Who cares if something is "dumbed down" if it's just as capable, if not more capable, than systems that require A LOT of computer knowledge to use and maintain? And please don't tell me linux is polished enough for primetime...

As for buying a new powerbook to run linux/unix of some sort...why not just go on ebay and pick up a tibook for cheap? The difference isn't gonna be that big for what it sounds like you're gonna be doing...
 
I knew this thread would turn against him.

Why cant a person just put Linux on his computer for the challenge? The fun if it?
 
because buying a new ibook is slight overkill for the purpose. He could go out and spend about half as much on a tibook or older i/powerbook and see almost the exact same results. If you have the money to blow, then by all means, you should, ya know?
 
bahula03 said:
…And please don't tell me linux is polished enough for primetime…
For the desktop, not in any way shape, fashion, or form for the general public.
I do use it as a desktop though on x86, PPC, sparc, and soon to be x86_64.
 
bahula03 said:
because buying a new ibook is slight overkill for the purpose. He could go out and spend about half as much on a tibook or older i/powerbook and see almost the exact same results. If you have the money to blow, then by all means, you should, ya know?

Yeah, buying a good wintel notebook would be a much better idea, ppc support for linux is much sketchier than x86, not to mention the notebooks will outperform an ibook or powerbook
 
Rune75 said:
I knew this thread would turn against him.

Why cant a person just put Linux on his computer for the challenge? The fun if it?

Because buying a mac just to play with linux is pretty expensive way to do it. I second getting a cheap pc laptop and playing with it on there. Only a few distros are ported to PPC whereas just about all of them support x86 natively.
 
azripper said:
- Mac.com

Nvidia 7800 GTX's just came out (256MB), in sli would mean 512mb... That is 8 times more memory! go figure!
Thanks for adding something no one gives a damn about and is completely irrelevant.
 
Help!

Does anyone have an idea why my B&W G3 Mac won't boot the Ubuntu Live CD? The CD drive boots fine, that's how I installed OS9 and OSX 10.3 on it. I've done all the usual PRAM zapping, holding down C on power on, etc. The disc (i've burned more than one) is fine and the original image i downloaded matches the MD5SUM perfectly. The system starts to boot from the CD (LED flickers on briefly and off for 2 minutes or so), then hangs for several minutes, then boots into OSX.

What kind of weird voodoo is required to make a disc that boots from a bootable ISO source like the Ubuntu Live CD on a Mac? The ISO "boots" on PearPC, so that isn't the problem.

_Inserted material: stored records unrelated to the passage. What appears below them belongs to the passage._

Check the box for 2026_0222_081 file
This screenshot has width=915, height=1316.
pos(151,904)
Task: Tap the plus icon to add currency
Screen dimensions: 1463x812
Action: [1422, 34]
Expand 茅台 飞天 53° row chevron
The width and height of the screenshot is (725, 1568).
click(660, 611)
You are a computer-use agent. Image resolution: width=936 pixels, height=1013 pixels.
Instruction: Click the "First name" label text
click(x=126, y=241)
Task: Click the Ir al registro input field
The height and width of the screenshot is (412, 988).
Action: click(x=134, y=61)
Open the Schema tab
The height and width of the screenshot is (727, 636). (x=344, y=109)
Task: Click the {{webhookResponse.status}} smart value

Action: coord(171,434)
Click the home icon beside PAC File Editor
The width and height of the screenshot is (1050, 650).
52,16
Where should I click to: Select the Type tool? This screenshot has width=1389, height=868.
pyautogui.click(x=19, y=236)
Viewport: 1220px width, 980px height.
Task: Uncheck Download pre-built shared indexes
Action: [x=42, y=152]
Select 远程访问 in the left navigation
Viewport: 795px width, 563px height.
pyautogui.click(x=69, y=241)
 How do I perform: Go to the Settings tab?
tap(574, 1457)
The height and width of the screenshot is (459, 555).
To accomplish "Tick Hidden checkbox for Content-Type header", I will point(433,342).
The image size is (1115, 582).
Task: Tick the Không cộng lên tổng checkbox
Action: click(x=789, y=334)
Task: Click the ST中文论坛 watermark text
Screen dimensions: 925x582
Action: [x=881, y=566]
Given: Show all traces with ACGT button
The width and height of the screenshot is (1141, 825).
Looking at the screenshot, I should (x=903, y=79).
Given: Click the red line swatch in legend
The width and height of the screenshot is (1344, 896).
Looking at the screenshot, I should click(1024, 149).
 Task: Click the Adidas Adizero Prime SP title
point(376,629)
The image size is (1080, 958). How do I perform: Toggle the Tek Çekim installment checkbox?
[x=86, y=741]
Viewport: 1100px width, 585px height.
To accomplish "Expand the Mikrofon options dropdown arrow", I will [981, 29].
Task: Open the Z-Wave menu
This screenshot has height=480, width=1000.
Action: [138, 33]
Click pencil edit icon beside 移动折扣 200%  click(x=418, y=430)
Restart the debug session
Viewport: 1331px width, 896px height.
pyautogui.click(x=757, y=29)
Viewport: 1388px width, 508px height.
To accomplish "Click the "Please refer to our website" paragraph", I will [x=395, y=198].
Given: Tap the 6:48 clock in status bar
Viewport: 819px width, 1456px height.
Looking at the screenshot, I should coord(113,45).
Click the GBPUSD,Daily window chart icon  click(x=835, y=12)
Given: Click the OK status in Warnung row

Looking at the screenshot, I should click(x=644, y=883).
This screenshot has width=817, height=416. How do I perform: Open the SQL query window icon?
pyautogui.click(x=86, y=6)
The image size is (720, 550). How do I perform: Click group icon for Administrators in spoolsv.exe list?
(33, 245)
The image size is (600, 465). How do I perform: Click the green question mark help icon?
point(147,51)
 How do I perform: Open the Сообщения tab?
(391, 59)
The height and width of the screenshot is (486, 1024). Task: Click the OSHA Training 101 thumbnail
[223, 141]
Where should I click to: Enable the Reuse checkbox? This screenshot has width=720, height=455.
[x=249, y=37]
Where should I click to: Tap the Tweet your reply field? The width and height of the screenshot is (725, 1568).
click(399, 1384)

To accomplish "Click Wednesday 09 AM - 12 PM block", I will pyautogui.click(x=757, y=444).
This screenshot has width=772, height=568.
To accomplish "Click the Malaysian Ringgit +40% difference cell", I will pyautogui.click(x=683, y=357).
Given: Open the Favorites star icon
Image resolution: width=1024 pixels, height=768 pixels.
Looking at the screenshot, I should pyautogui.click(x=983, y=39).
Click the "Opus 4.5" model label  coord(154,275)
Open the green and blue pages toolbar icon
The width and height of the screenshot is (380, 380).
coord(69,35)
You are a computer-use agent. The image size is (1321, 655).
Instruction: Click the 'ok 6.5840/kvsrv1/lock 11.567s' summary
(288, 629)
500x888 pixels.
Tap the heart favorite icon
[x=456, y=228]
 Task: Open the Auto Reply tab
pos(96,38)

I'm not being lazy, i've searched several times and there's always 2 solutions: 1) "too bad" no solution and 2) "oh it works now" (on much newer models) and no one explains why it started working all of a sudden. But it's a very common problem. :confused:
 
When me and my bro were installing Unbuntu on his iBook we found some posts saying toast was the problem and to try another burning application. I think it was the C key that finaly did the trick for us though, as we had been trying the option key or trying to set the CD as the boot volume from within OSX.
 
I've learned the hard way that Toast can't burn bootable disks (or at least has serious issues with it). Try Disk Utility.